Peter Filichia (born 1946) is the former New York-based theater critic for The Star-Ledger newspaper in Newark, New Jersey and New Jersey's television station News 12, as well as for The Asbury Park Press .

In addition, Filichia has two weekly columns at Masterworks Broadway and Kritzerland, and also writes regular entries for the Music Theatre International Marquee blog. He wrote a regular column, "Peter Filichia's Diary," for the website TheaterMania.com from November 2001 until October 2011, and previously for the website BroadwayOnLine.

He is the author of the books Let's Put on a Musical!: How to Choose the Right Show for Your School, Community or Professional Theater, Broadway Musicals: the Biggest Hit and the Biggest Flop of the Season, 1959 to 2009, Broadway MVPs 1960-2010: The Most Valuable Players of the Past 50 Seasons, Strippers, Showgirls and Sharks: A Very Opinionated History of the Broadway Musicals that Did Not Win the Tony Award, and The Great Parade: Broadway's Astonishing, Never-to-Be-Forgotten 1963-1964 Season. At the beginning of his career, Filichia was a columnist for Seventeen and wrote books for teenagers.

He served four terms as president and chairman of the nominating committee of the Drama Desk, and has also been a member of the nominating committee for the Lucille Lortel Awards. He is currently head of the selection committee of the Theatre World Awards and has hosted the annual award ceremony for a number of years.

Filichia has become a playwright with the work Adam's Gifts, a loose contemporary adaptation of Dickens' A Christmas Carol. Productions include Theatre at St. John's in Manhattan, Spotlight Vermont, and the Clinton Area Showboat Theater in Clinton, Iowa. He has also written "God Shows Up", a satire of televangelism, currently in a limited run at Playroom Theater in New York. Filichia's adaptation of Molière's The Bourgeois Gentleman was presented in the 1972 New Jersey Shakespeare Festival.

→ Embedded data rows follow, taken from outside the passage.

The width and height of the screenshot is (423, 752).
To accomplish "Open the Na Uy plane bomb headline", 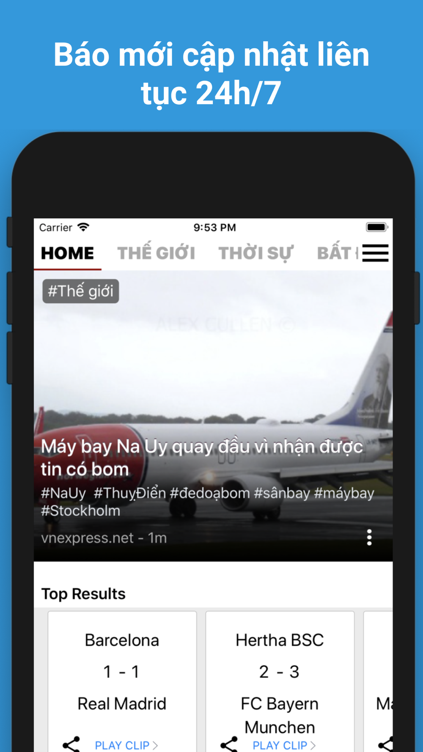I will pos(202,458).
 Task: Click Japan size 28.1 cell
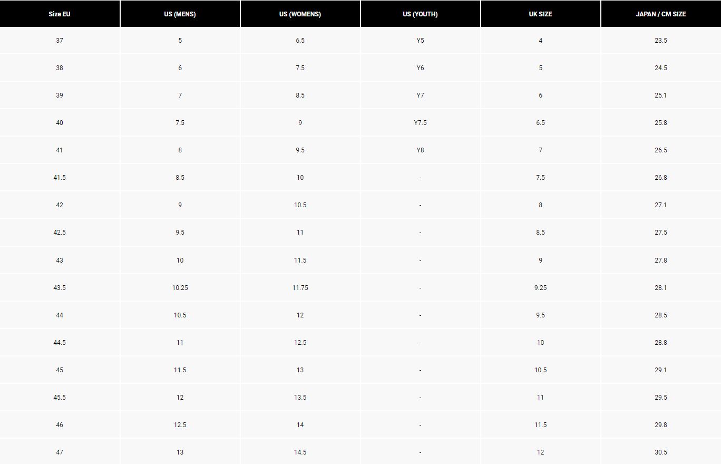pyautogui.click(x=660, y=288)
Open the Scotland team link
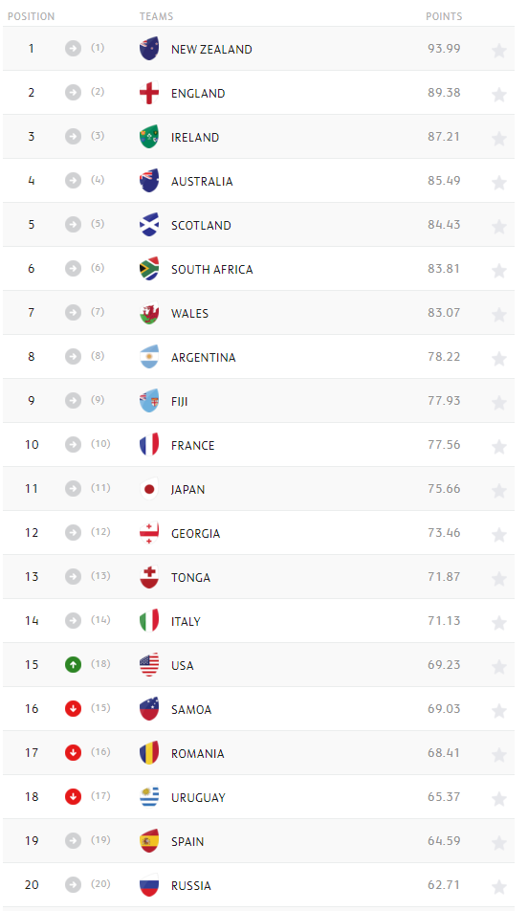Screen dimensions: 528x911 201,226
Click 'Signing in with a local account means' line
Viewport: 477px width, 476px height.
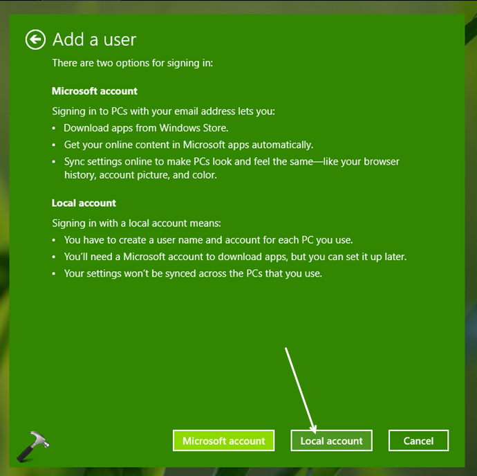tap(136, 223)
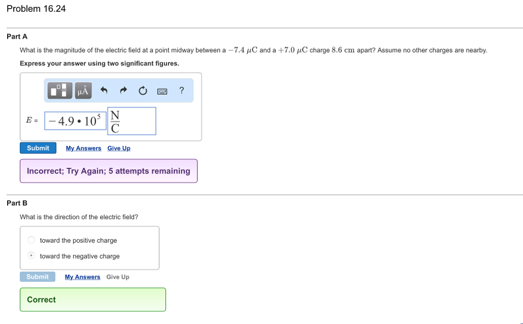Image resolution: width=523 pixels, height=324 pixels.
Task: Open My Answers under Part B
Action: (82, 276)
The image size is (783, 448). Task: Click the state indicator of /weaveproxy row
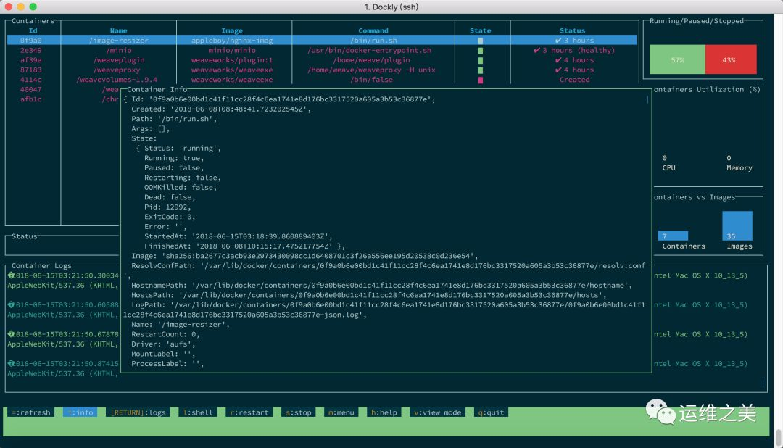tap(481, 70)
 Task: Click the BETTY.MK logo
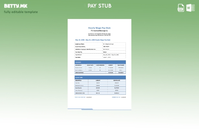[x=16, y=6]
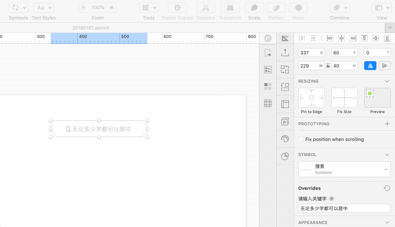Click the Fix Size resizing control
This screenshot has width=395, height=227.
pyautogui.click(x=344, y=98)
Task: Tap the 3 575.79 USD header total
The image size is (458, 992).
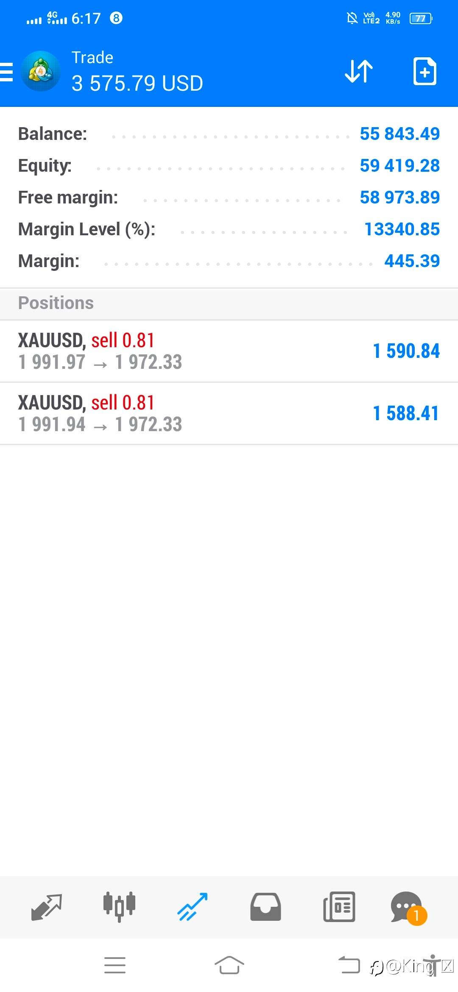Action: click(x=137, y=83)
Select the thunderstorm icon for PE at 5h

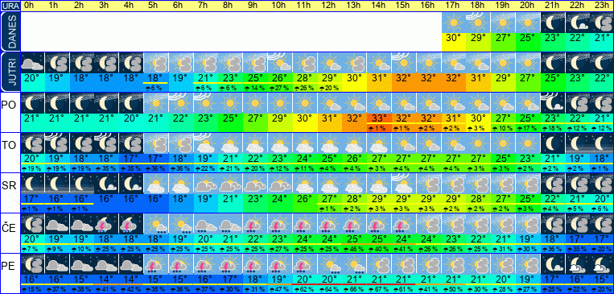coord(155,265)

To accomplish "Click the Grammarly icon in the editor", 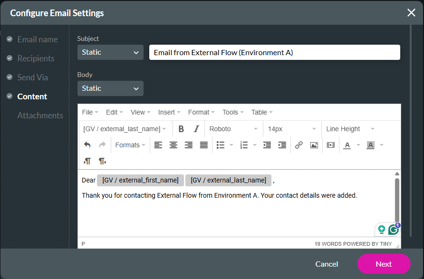I will pyautogui.click(x=393, y=229).
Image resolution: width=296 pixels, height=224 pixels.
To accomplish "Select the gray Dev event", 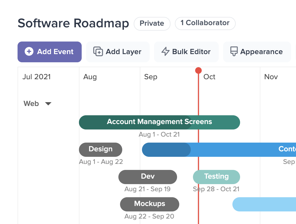I will click(148, 177).
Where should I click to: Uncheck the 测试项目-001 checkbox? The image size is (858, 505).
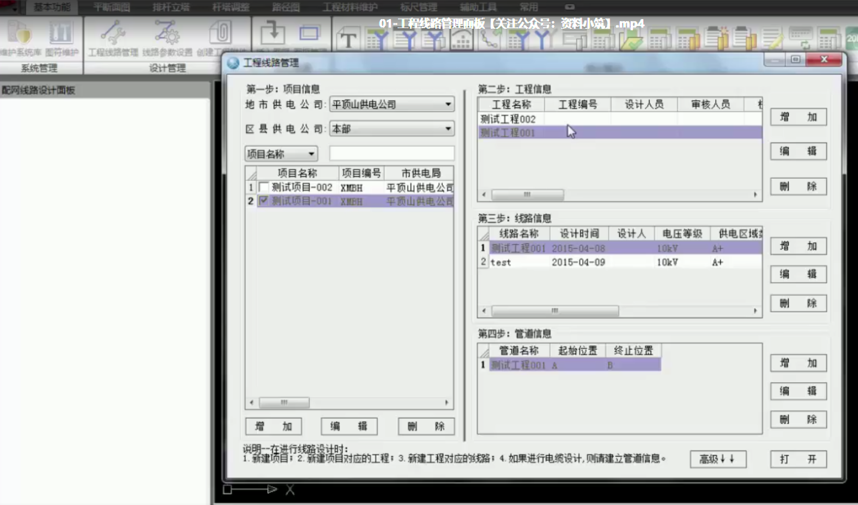click(x=264, y=201)

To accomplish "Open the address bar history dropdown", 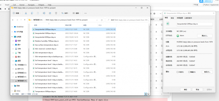I will [x=97, y=20].
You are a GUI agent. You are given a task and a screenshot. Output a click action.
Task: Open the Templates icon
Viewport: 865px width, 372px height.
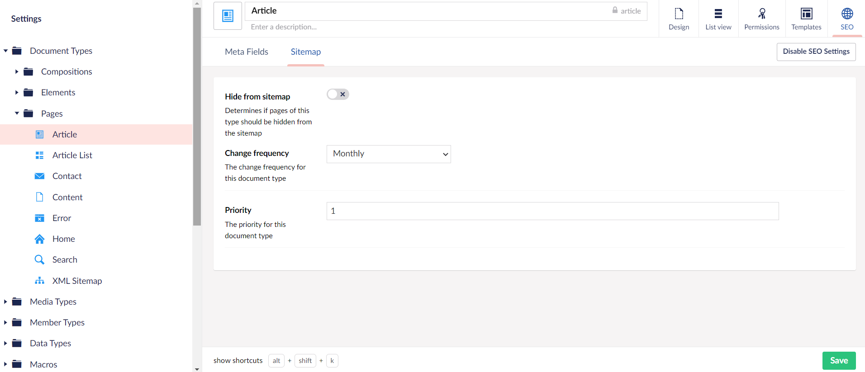(x=806, y=14)
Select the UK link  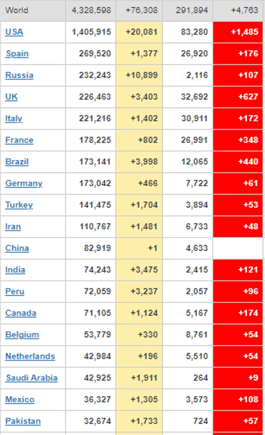pyautogui.click(x=11, y=97)
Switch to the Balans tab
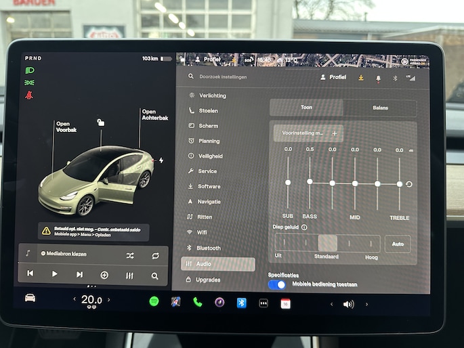This screenshot has height=348, width=464. [x=380, y=108]
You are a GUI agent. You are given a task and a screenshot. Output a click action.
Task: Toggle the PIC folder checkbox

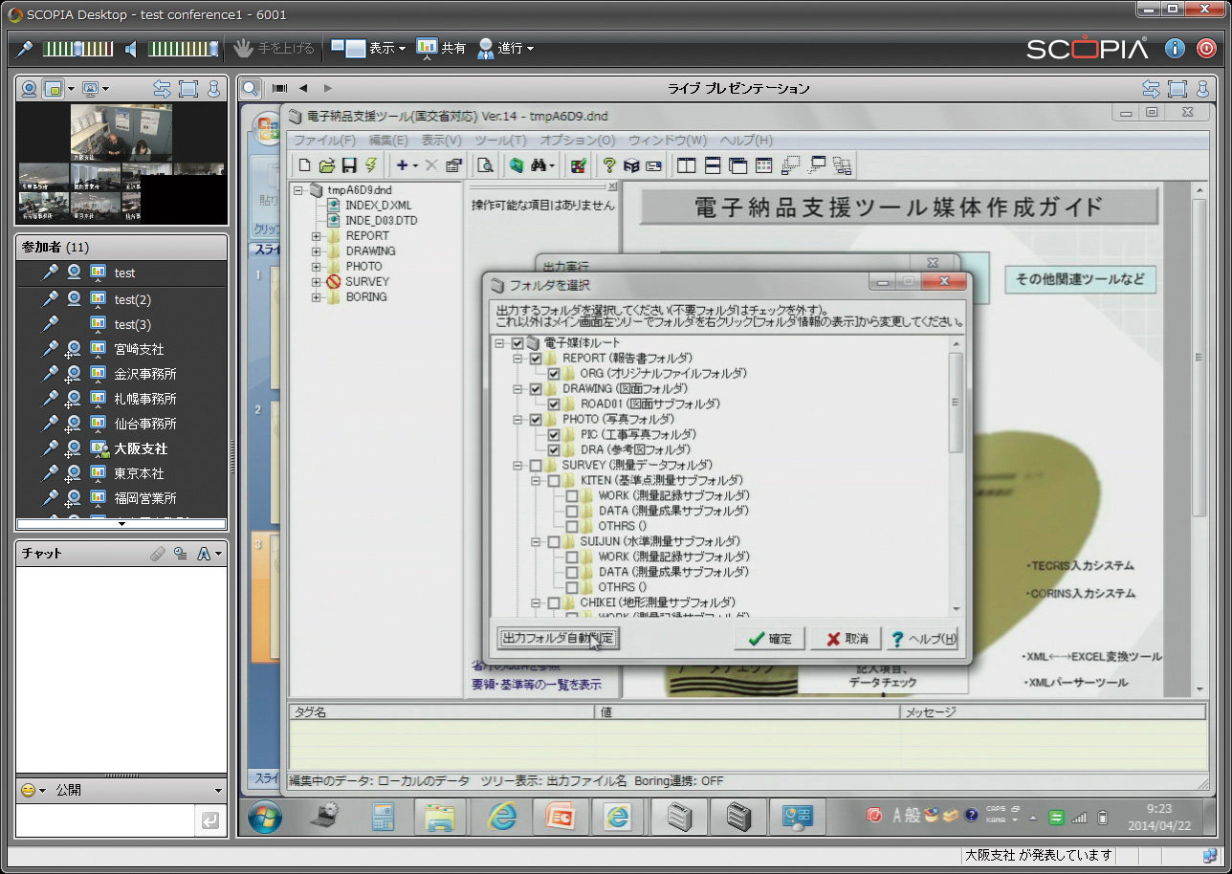[x=554, y=435]
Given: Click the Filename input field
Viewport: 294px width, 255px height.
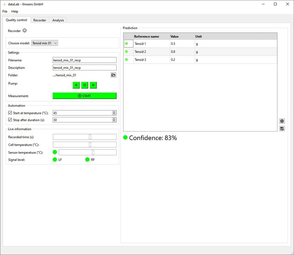Looking at the screenshot, I should [x=84, y=60].
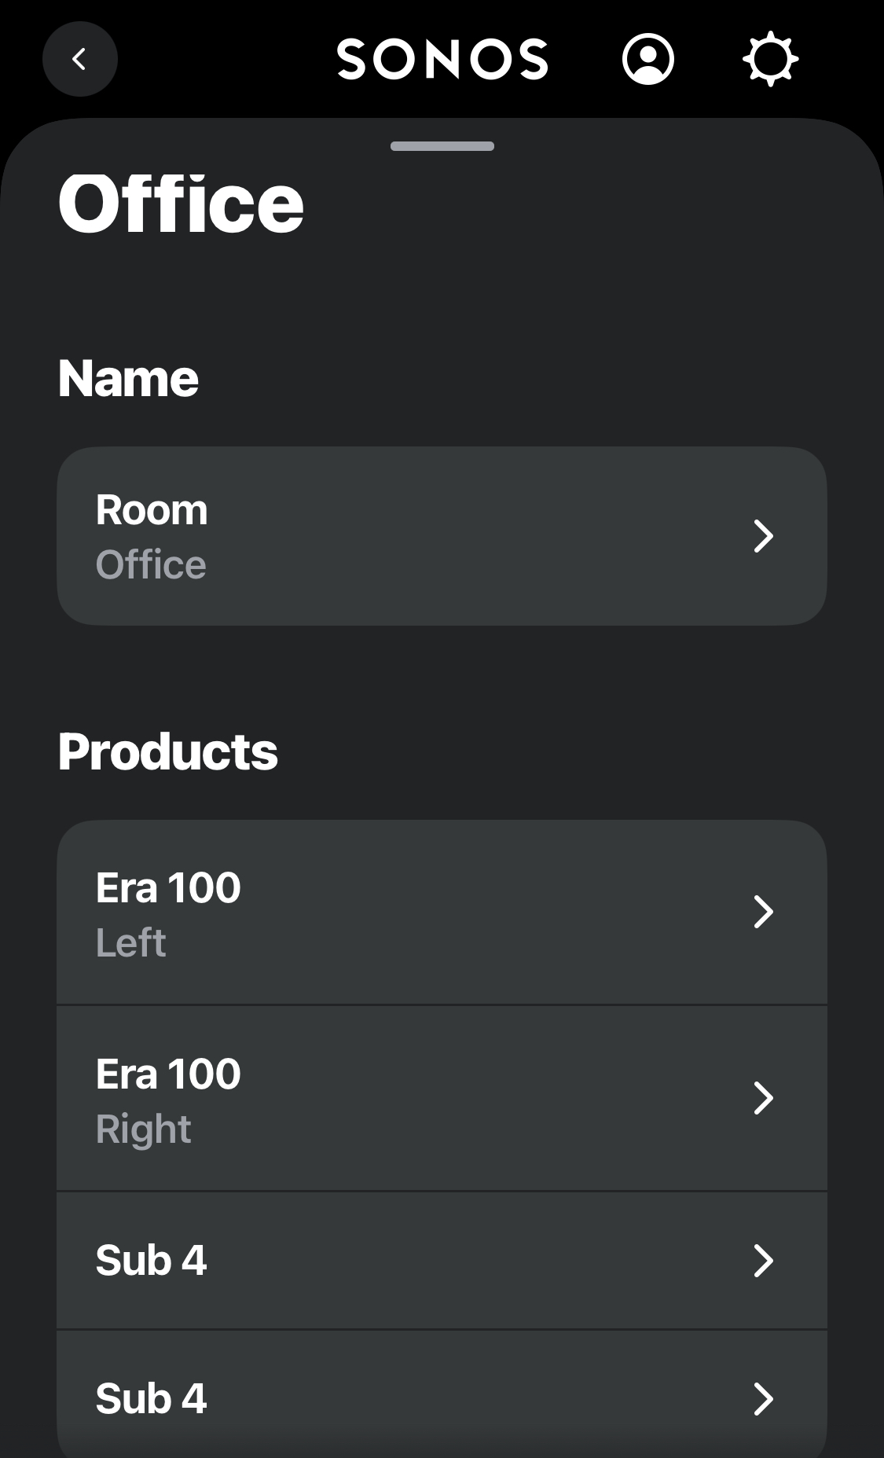
Task: Click the sheet drag handle bar
Action: tap(442, 146)
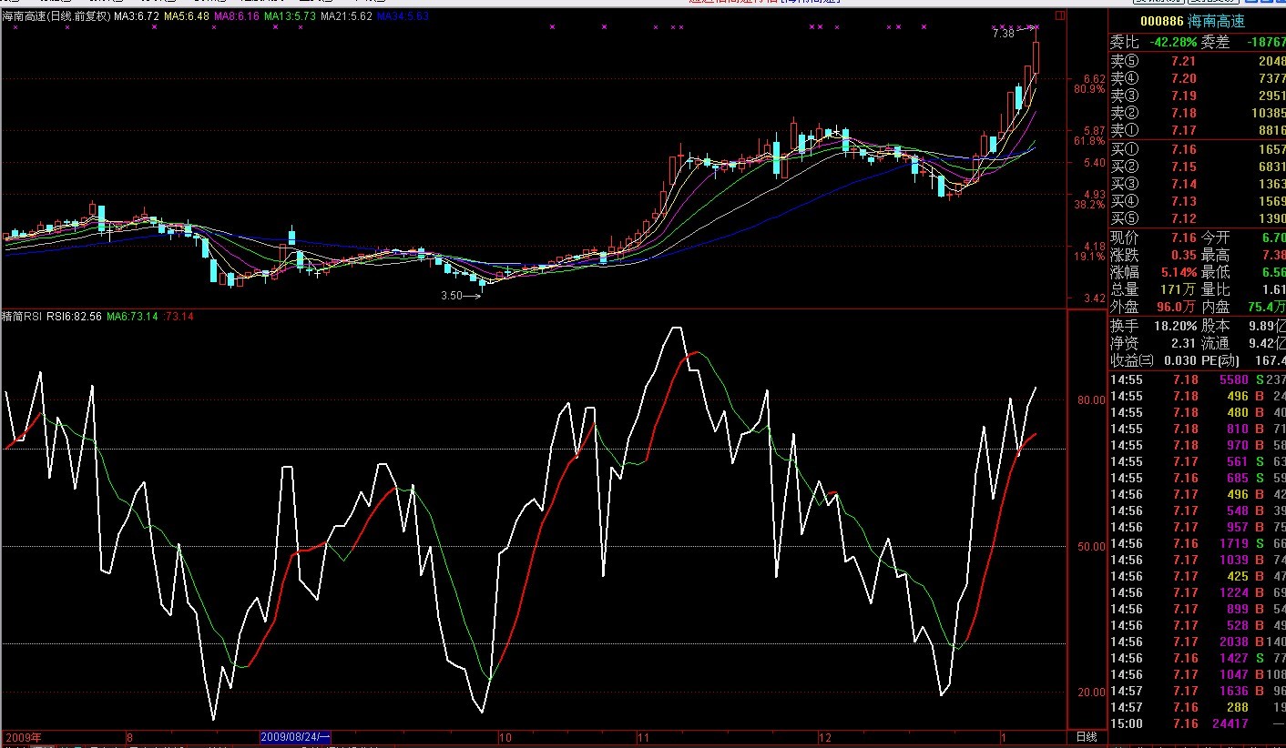Select the 卖⑤ ask price row

point(1197,61)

He has also written the liner notes for many Broadway cast albums, especially reissues of such recordings as Jesus Christ Superstar, Fade Out - Fade In, Subways are for Sleeping, Ankles Aweigh, Redhead, Parade (Jerry Herman), Sweet Charity (Film Soundtrack), Prettybelle, Wish You Were Here and the Roundabout Theatre revival cast recording of 110 In The Shade. Filichia is also the critic-in-residence for the University of Cincinnati College-Conservatory of Music. He has served on an assessment panel for the NEA and is the musical theater judge for the ASCAP Awards program. He has appeared on television with Sally Jessy Raphaël, Phil Donahue, and on Saturday Night Live. In 2004 and 2005, he hosted with Matthew Murray the live theatre discussion show Bitch or Brag About Broadway at New York's 45th Street Theatre.

Since March 2009, he has been on the panel of reviewers heard on the podcast "This Week on Broadway" produced and hosted by James Marino from BroadwayRadio.com.

A fan of baseball and baseball statistics, Filichia claims to have seen 11,000 performances in the theater as of October 1, 2017.